I also inject a very low quanity of Co2. This has been higher at the 30ppm level a lot of planted people recommend which from my regulator was meaning about 5 bubbles per second where as now I am at not even 1 bubble per second and still getting good results, I use a drop checker with a ph solution and it never changes colour now, showing how little is going in, but from experimentation I know it makes a difference. Without Co2 the plants go pale and dont grow as fast. Having the Co2 means you can grow a wider variety of plants (things like Rotala, Juncus, Fissidens, Hair Grass, carpeting plants) and faster, which in aquascaping terms can be important if you aspire to enter contests as you will want to mature the scape in around 6 months. The downside is that you should only moderately stock a Co2 tank - I'll never add as many fish to this tank as I would if I didnt have Co2 for example.

Flow for me is important too as I use the filter outlet to disperse the Co2 bubbles around the tank, I have 900lph going through a 100 ltr tank which gives me 9x turn over. I'm now choosing fish like Stiphodon Gobies that do well in that flow. Equally as I use the flow to help with the Co2 distribution I have a powerful light unit to make sure my plants have the right combination of elements for fast photosythesis.
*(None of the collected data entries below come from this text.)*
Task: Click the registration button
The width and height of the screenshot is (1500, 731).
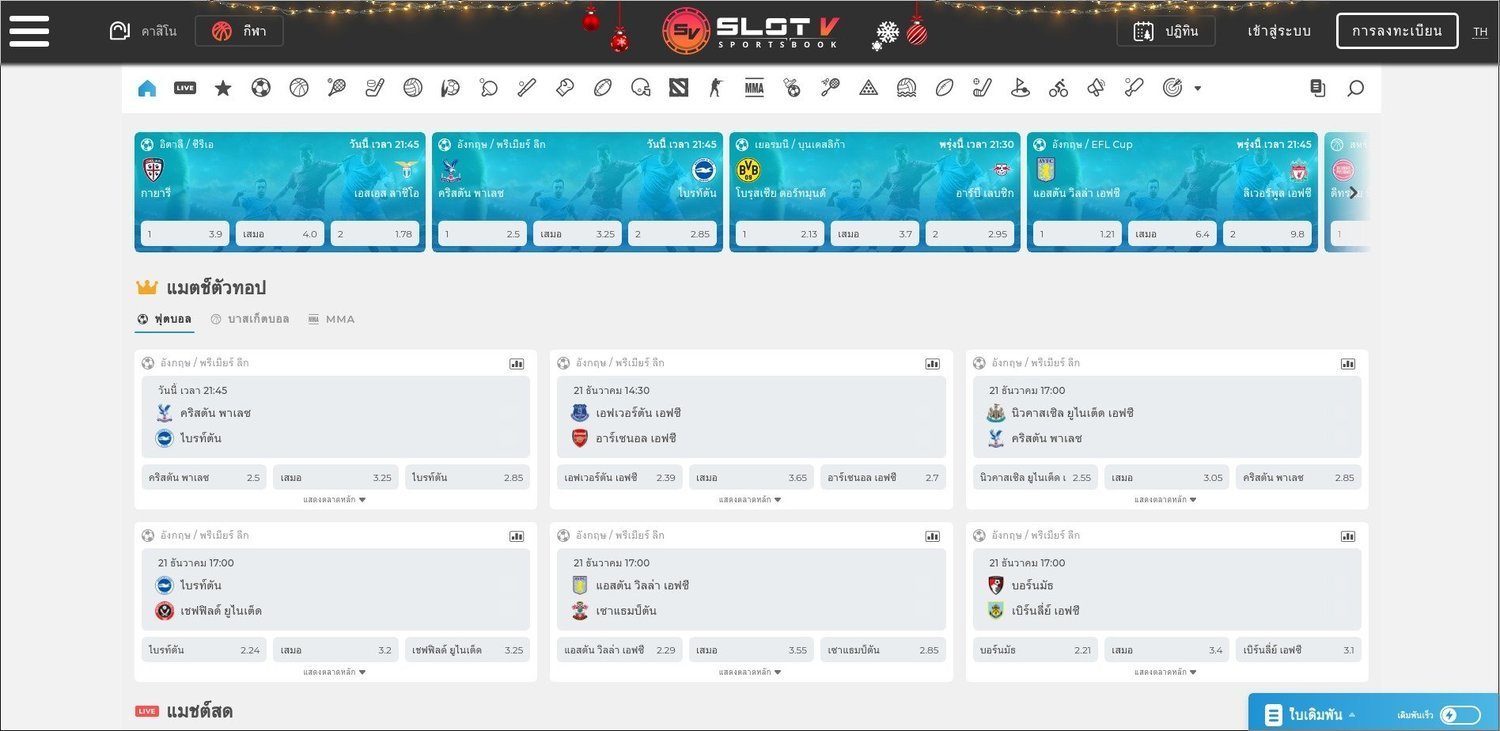Action: pyautogui.click(x=1397, y=31)
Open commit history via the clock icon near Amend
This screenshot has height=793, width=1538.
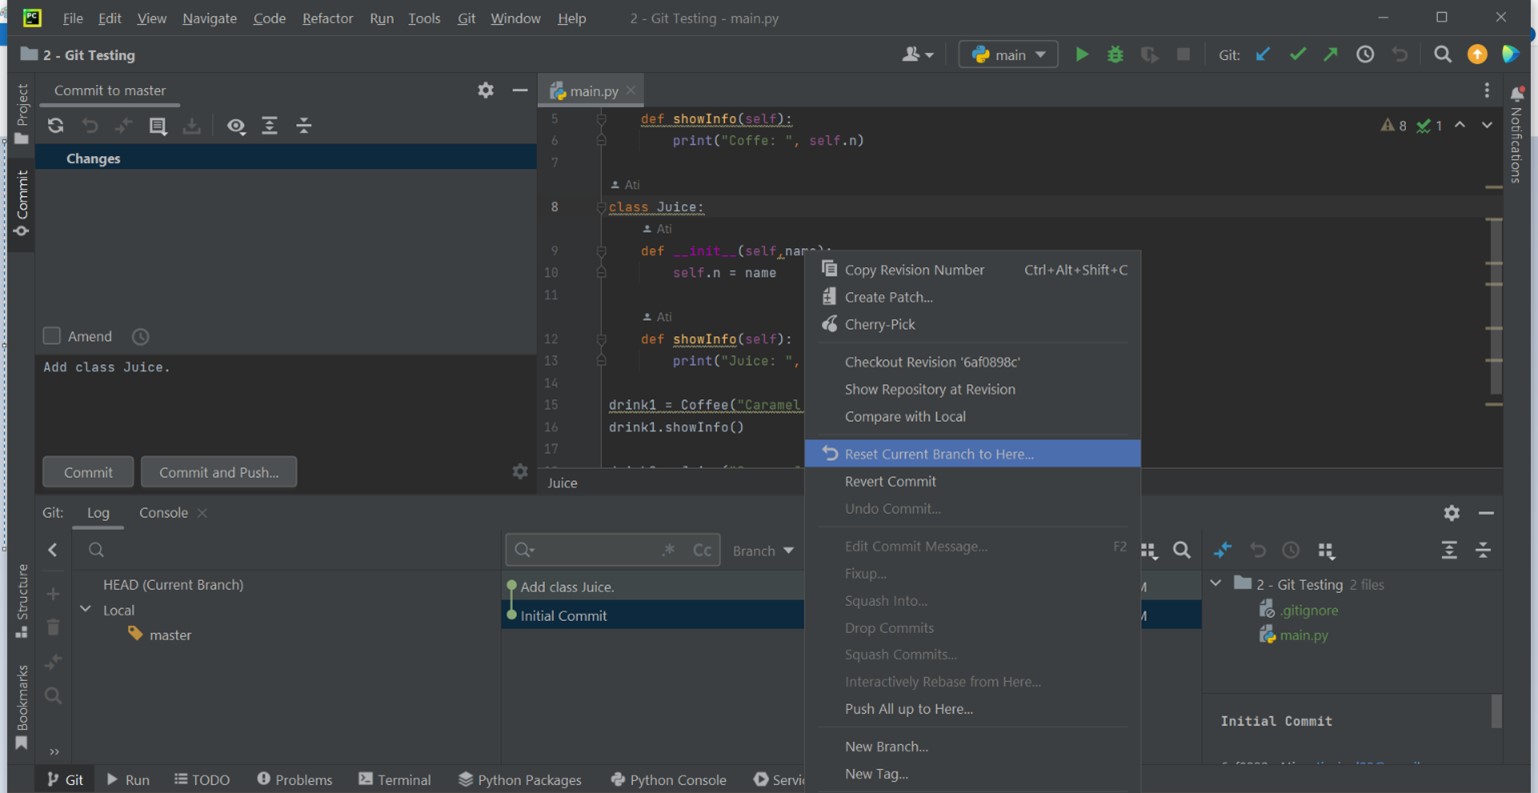point(139,336)
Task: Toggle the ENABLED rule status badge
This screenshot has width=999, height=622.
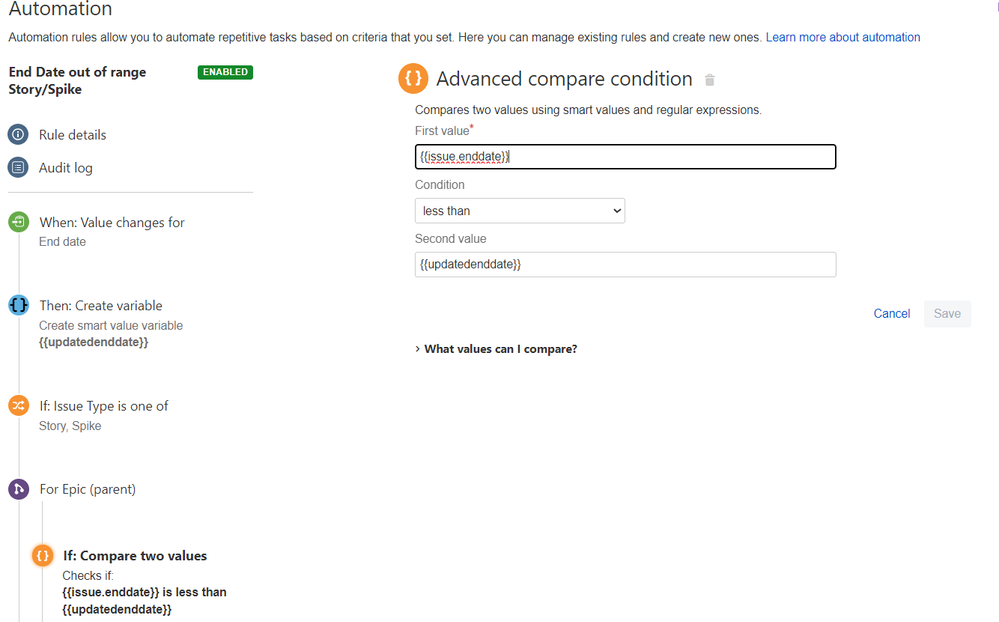Action: pyautogui.click(x=225, y=72)
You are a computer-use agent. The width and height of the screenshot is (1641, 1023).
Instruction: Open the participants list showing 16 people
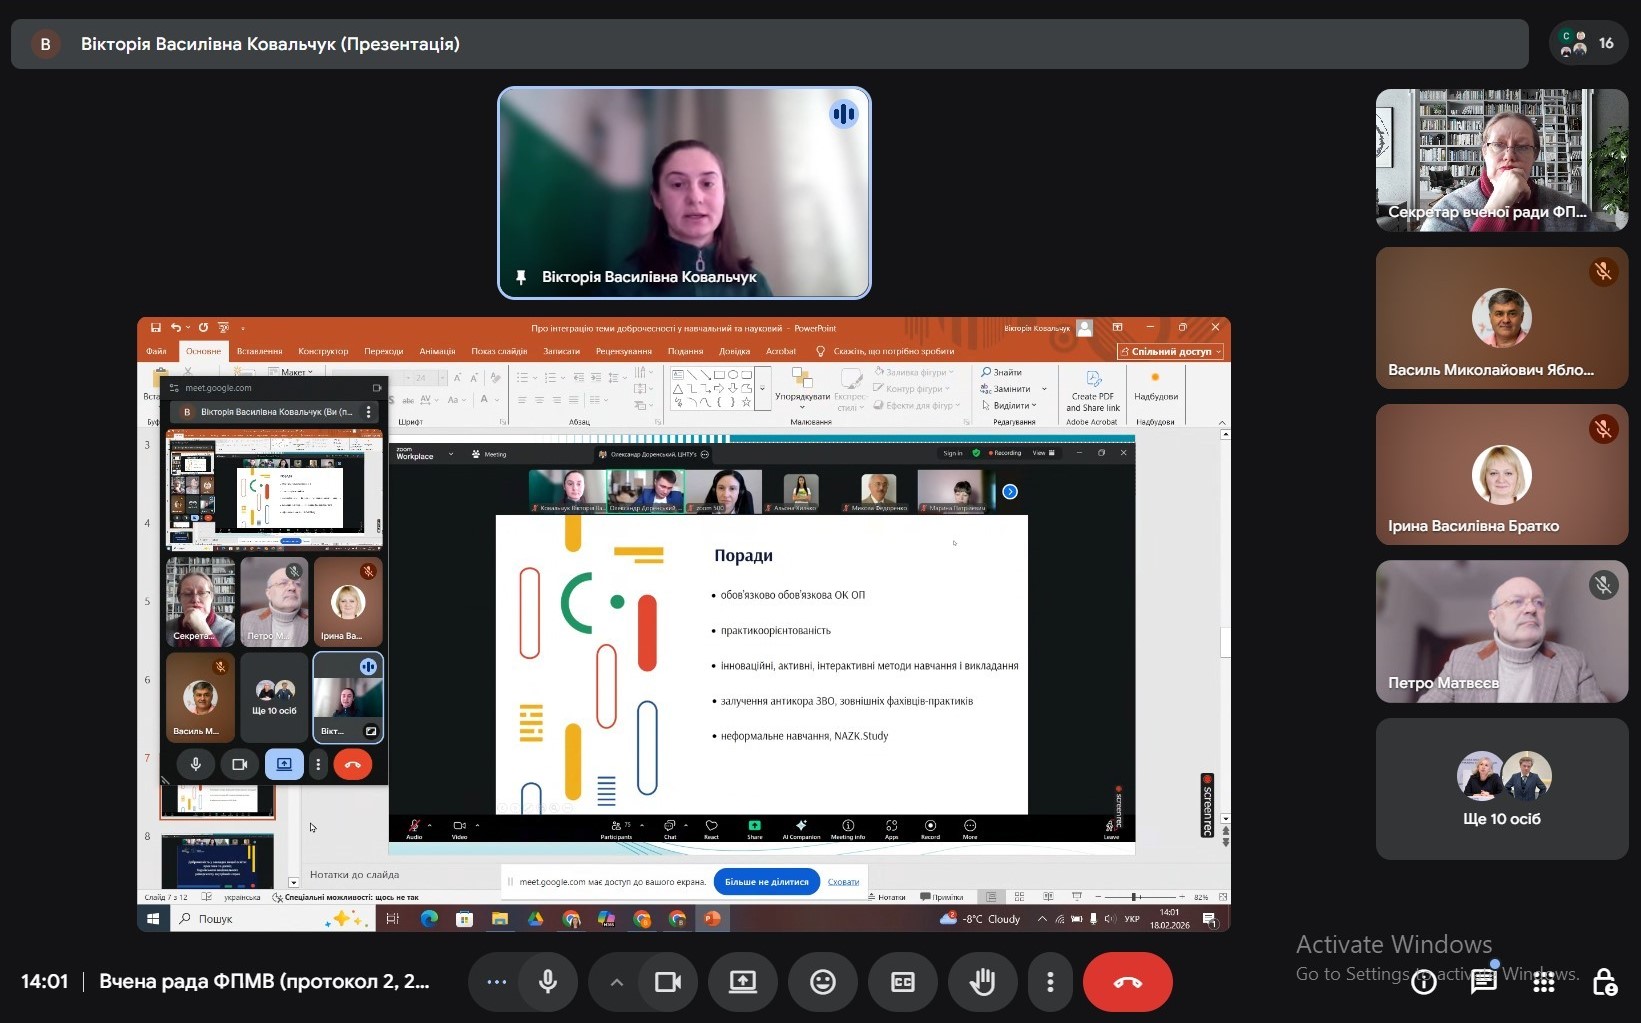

I do all of the above because thats what I enjoy, I really love maintaining the plants, the trimming process etc, I bought a nice set of tools to work with and in combination with having the radio on I really love getting to work on the tank each week, thats my "me" time. This works for me because I didnt set this tank up with the focus being on fish, I'm not going to come home every week from the LFS with a bag of new fish (been there done that). My tank is purely for me to enjoy a slice of nature and the artistic side that aquascaping gives the opportunity for. And I choose to do that slowly.

I guess what I'm trying to say is if you want to dive in and explore loads of cool fish and combinations of them, hunting out some rarities and learning from that side the Co2 high tech route isnt for you. If you want to take a path closer to what I've described above maybe it is?